• **Requirement**
Please reproduce all entries word for word, leaving every image behind.

++++

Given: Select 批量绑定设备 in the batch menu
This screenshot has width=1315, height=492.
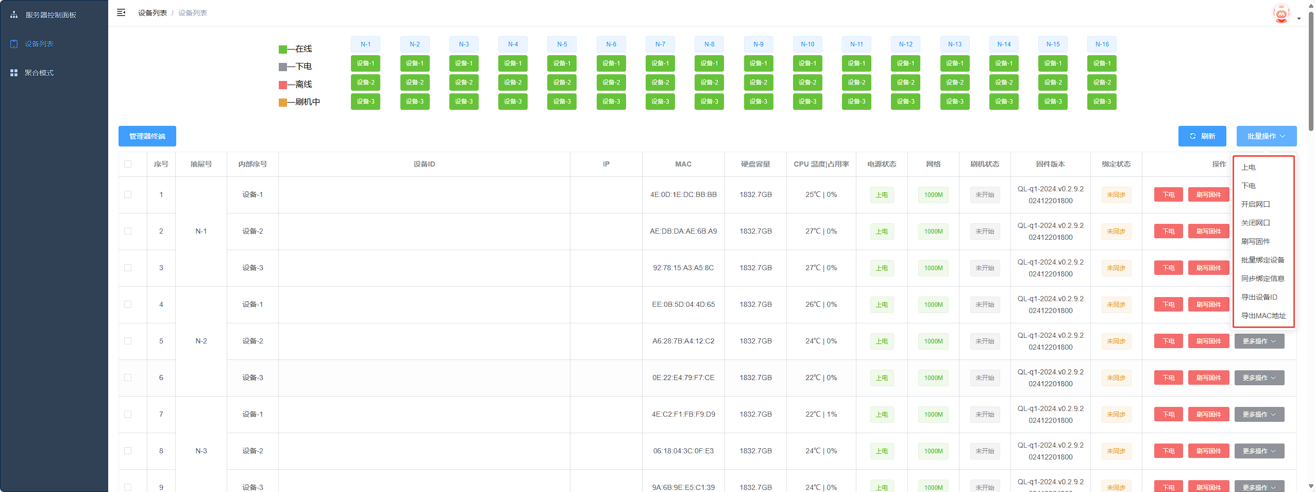Looking at the screenshot, I should click(x=1262, y=260).
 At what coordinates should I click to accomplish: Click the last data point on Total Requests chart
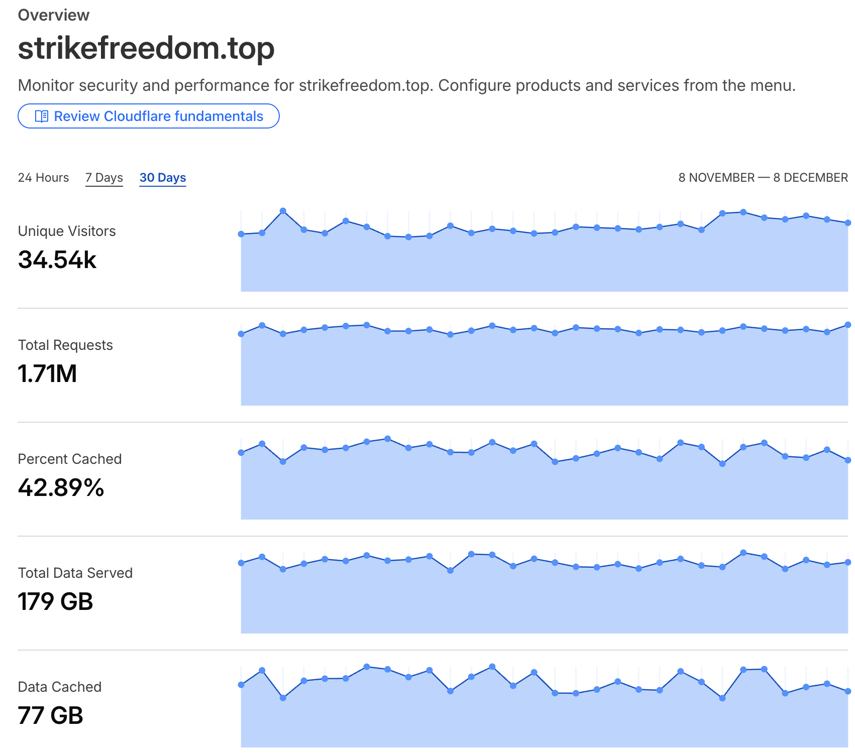click(848, 325)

++++

• **Task answer**
Given: Select 批量绑定设备 in the batch menu
This screenshot has width=1315, height=492.
Looking at the screenshot, I should click(x=1262, y=260).
 At what coordinates should I click to accomplish: Click the last data point on Total Requests chart
click(848, 325)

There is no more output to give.